Moisés, nesse diálogo com o Senhor que o chamou, manifesta a Deus o desejo de ver-Lhe face a face. Ele quer ver a glória do Senhor. Quer conhecer de maneira ainda mais íntima o Deus do Universo. Ele quer ir ainda mais fundo nos rios da intimidade do Senhor. Ainda que, como esclarece Deus, isso possa representar a sua morte: Não vou deixar que você veja o meu rosto, pois ninguém pode ver o meu rosto e continuar vivo (Ex. 33. 20). Quando conhecemos o Senhor, somos instigados a conhecer mais dEle. E nessas horas, como Moisés, pouco nos importamos se isso representa vida ou morte, porque só vale a pena qualquer vida na dimensão da intimidade do Senhor.

Essa sede, essa fome, esse desejo de conhecer a Deus mais profundamente se manifestou em muitos outros homens e mulheres, servos de Deus, desde os tempos bíblicos até a nossa história contemporânea. No relato de Gênesis, ouvimos falar de um tal de Enoque que teve uma busca tão intensa por caminhar em comunhão com o Senhor que, diz o texto, viveu sempre em comunhão com Deus e um dia desapareceu, pois Deus o levou (Gn. 5. 24).

Esse desejo na alma tem conduzido o povo de Deus, através de homens e mulheres específicos e famintos, a novos oásis de intimidade, vida, comunhão e plenitude do Senhor. Gente que é sempre capaz de cantar com o salmista, porque deseja como o salmista: Assim como o corço deseja as águas do ribeirão, assim também eu quero estar em Tua presença, ó Deus! Eu tenho sede de Ti, ó Deus vivo! (Sl. 42. 1 – 2). Gente que tem sede extrema de Deus, como quem sabe que viverá em um deserto, se ausente da presença de Deus: eu tenho sede de Ti, como uma terra cansada, seca e sem água (Sl. 63. 1).

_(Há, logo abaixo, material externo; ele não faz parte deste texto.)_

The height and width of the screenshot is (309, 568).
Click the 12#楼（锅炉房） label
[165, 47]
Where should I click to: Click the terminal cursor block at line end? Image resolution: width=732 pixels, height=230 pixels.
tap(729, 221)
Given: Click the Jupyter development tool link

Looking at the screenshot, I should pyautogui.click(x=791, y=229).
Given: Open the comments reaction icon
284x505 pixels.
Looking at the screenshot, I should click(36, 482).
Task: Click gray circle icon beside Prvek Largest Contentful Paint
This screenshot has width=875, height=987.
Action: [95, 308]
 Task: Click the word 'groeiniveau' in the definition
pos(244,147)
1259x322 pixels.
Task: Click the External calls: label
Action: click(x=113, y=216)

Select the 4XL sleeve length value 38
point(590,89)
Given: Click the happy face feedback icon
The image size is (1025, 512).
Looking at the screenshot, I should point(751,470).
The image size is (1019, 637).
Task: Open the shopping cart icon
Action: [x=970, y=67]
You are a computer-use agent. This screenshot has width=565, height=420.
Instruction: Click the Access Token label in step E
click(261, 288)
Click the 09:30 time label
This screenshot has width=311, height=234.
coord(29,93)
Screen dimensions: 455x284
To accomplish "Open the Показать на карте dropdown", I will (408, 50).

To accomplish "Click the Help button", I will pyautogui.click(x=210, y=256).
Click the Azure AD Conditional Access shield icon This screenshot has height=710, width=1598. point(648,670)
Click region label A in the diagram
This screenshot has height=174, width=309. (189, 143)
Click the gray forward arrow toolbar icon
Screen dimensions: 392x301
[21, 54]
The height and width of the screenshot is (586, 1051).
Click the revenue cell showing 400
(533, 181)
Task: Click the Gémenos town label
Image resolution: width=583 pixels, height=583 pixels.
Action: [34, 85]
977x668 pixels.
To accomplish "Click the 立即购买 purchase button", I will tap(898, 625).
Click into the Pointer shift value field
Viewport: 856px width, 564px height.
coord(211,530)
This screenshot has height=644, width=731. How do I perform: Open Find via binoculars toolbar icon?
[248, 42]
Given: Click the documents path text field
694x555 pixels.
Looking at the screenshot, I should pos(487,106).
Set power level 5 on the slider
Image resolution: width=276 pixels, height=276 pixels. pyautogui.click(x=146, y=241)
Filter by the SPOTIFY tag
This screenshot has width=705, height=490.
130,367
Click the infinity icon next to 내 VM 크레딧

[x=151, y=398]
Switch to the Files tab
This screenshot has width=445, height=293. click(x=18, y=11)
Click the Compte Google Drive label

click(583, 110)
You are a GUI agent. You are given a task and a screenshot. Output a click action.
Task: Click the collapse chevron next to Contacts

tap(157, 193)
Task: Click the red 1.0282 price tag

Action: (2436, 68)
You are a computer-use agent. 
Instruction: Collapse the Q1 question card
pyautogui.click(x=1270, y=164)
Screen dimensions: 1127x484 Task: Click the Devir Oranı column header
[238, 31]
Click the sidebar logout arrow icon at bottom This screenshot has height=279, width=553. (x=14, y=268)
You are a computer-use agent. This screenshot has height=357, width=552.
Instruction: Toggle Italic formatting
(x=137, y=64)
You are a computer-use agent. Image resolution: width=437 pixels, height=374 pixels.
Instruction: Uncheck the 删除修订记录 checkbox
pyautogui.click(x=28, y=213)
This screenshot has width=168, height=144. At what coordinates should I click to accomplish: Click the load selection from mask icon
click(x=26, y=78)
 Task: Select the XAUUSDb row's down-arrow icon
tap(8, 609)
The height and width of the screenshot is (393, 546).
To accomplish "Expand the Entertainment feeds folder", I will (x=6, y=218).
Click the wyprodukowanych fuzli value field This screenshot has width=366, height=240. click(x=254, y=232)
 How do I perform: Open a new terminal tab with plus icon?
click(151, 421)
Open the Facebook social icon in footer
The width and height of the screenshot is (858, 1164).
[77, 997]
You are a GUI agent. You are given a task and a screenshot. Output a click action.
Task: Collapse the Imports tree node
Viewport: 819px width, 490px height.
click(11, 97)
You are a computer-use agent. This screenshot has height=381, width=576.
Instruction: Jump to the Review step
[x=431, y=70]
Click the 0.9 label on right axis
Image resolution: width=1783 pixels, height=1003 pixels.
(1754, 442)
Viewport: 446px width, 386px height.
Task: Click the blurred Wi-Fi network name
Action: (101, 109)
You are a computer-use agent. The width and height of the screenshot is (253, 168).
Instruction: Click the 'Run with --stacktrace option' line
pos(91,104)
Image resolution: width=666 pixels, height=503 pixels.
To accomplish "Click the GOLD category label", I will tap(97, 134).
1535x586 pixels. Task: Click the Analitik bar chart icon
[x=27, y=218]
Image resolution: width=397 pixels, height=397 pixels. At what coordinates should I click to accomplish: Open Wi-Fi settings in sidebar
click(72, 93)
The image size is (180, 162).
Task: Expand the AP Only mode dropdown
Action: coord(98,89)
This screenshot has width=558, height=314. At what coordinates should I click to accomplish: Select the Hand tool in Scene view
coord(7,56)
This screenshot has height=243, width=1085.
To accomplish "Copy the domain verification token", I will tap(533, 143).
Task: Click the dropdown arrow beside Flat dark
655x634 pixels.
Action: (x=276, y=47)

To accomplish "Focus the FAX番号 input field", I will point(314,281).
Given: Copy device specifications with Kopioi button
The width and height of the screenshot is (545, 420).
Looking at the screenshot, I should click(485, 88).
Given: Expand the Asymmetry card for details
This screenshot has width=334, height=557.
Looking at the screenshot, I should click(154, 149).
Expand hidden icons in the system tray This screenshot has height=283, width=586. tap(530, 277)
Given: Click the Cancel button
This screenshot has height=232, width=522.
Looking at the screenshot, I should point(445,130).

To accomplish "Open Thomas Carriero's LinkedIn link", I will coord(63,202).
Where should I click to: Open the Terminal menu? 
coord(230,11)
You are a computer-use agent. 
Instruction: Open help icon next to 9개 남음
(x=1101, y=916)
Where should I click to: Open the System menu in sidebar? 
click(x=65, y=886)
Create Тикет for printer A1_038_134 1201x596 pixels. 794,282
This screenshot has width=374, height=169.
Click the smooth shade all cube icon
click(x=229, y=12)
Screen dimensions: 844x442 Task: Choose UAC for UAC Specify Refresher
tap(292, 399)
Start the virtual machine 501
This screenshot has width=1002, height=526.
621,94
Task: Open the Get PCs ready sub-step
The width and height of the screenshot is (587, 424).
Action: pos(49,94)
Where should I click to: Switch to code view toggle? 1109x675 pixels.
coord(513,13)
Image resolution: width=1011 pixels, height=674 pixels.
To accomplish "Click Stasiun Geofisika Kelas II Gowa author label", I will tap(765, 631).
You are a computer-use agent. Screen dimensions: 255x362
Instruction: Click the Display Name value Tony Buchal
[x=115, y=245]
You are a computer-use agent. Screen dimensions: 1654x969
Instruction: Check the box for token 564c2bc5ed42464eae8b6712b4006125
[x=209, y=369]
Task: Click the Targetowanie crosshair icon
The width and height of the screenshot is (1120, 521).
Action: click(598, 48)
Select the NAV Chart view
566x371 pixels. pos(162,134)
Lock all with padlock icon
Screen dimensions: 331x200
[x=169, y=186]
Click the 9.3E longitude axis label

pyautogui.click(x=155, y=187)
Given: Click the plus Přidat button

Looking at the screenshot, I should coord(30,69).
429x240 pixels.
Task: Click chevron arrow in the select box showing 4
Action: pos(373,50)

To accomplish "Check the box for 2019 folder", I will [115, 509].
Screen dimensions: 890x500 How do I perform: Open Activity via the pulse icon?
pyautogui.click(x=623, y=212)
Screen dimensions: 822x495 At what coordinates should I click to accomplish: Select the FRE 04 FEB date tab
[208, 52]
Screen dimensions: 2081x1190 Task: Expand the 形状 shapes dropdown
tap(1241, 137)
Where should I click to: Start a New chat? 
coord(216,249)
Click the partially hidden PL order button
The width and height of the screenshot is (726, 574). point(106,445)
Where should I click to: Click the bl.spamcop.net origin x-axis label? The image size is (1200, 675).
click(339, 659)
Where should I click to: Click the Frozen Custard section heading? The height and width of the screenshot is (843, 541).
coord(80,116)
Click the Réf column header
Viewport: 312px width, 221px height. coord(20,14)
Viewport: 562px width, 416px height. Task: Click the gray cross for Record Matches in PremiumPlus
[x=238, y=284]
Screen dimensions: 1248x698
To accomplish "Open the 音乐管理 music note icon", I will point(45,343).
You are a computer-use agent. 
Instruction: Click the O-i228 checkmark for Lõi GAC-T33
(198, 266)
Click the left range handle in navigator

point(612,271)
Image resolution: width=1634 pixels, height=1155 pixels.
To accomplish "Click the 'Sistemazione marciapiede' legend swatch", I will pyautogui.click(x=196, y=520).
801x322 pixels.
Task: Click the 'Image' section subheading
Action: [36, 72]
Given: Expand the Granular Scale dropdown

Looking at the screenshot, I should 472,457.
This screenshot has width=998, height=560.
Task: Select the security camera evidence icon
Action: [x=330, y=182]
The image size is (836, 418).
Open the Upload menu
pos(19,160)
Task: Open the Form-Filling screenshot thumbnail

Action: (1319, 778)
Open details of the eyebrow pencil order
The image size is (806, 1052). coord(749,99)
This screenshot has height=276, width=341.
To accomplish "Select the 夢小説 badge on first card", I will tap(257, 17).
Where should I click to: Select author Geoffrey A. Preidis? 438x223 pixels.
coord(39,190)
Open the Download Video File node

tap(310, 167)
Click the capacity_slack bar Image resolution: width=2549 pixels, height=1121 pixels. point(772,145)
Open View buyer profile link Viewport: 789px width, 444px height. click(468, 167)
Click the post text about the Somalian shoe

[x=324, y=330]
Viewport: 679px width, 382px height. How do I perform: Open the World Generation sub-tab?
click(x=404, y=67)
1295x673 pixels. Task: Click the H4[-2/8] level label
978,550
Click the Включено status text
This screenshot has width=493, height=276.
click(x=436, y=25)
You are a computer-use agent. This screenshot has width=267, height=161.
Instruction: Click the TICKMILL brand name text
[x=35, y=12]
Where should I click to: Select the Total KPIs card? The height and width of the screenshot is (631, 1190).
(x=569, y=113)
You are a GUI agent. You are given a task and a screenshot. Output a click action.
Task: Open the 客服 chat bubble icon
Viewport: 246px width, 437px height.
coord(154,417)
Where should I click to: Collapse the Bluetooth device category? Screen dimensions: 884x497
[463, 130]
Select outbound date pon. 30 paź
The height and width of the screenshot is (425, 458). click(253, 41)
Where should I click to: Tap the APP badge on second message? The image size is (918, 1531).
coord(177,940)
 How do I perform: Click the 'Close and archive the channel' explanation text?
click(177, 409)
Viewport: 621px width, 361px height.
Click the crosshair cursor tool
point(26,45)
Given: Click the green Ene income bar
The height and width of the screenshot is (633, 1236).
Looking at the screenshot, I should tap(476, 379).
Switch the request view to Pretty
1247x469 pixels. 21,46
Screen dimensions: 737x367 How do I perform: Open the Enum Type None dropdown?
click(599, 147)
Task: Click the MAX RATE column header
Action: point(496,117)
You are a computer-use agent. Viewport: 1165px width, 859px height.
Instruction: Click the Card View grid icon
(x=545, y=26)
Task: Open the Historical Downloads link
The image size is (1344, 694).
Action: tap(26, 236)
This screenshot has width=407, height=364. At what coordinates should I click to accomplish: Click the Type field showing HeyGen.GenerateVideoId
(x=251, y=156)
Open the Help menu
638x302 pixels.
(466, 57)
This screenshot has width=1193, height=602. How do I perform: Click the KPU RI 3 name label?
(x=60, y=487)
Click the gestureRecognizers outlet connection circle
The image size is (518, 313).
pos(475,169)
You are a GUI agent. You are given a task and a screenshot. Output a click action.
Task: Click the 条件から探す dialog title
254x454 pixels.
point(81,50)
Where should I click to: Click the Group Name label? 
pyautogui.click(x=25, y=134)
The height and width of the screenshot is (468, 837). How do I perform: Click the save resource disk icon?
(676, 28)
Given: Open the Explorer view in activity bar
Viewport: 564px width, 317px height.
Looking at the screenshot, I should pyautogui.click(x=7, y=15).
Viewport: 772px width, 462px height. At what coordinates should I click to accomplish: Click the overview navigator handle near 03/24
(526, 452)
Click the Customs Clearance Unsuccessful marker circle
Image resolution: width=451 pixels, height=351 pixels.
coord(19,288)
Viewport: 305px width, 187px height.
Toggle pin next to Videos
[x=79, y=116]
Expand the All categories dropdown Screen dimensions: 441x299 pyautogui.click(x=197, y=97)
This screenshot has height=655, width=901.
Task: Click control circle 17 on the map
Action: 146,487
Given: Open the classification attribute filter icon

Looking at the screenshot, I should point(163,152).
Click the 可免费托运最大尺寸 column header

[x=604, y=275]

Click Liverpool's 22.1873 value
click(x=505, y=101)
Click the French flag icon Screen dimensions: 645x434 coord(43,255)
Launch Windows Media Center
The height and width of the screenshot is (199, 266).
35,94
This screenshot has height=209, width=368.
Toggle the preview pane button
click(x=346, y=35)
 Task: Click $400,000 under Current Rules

Gente que, como a mulher samaritana, clama todos os dias ao Senhor Jesus: Por favor, me dê dessa água! (Jo. 4. 15), porque descobriu que Jesus pode lhe dar uma água viva que matará a sede das suas almas e se tornará uma fonte de água que dará a vida eterna (Jo. 4. 13 – 14). Gente que entendeu que, no fim de tudo, o que importa de verdade é ouvir o chamado do Senhor e atendê-lo, mergulhando em Sua intimidade: Aquele que tem sede venha. E quem quiser receba de graça da água da vida (Ap. 22. 17).

Quando descobrimos o Rio que corre do trono de Deus, aquele que vem do Senhor e flui no meio do Seu povo, descobrimos que estar neste Rio é realmente a única coisa que importa de verdade. Todo nosso desejo será mergulhar, conhecer e beber das águas desse Rio. E clamar, e lutar, para que esse Rio tenha liberdade de correr no meio do povo, que nada que façamos possa obstaculizar o perfeito fluir do Espírito. Esse Rio é o que realmente importa para que vivamos uma vida que importe. Uma vida consagrada a Deus, vida de gente que clama, anseia e deseja por mais e mais do Senhor. Uma vida que quer conhecê-Lo e andar com Ele em intimidade e comunhão. Uma vida que descobre que há um rio que alegra a cidade de Deus, a casa sagrada do Altíssimo (Sl. 46. 4), e que essa presença santa é a única coisa que pode trazer vida e fazer-nos viver plenamente a vida que o Senhor reservou para nós.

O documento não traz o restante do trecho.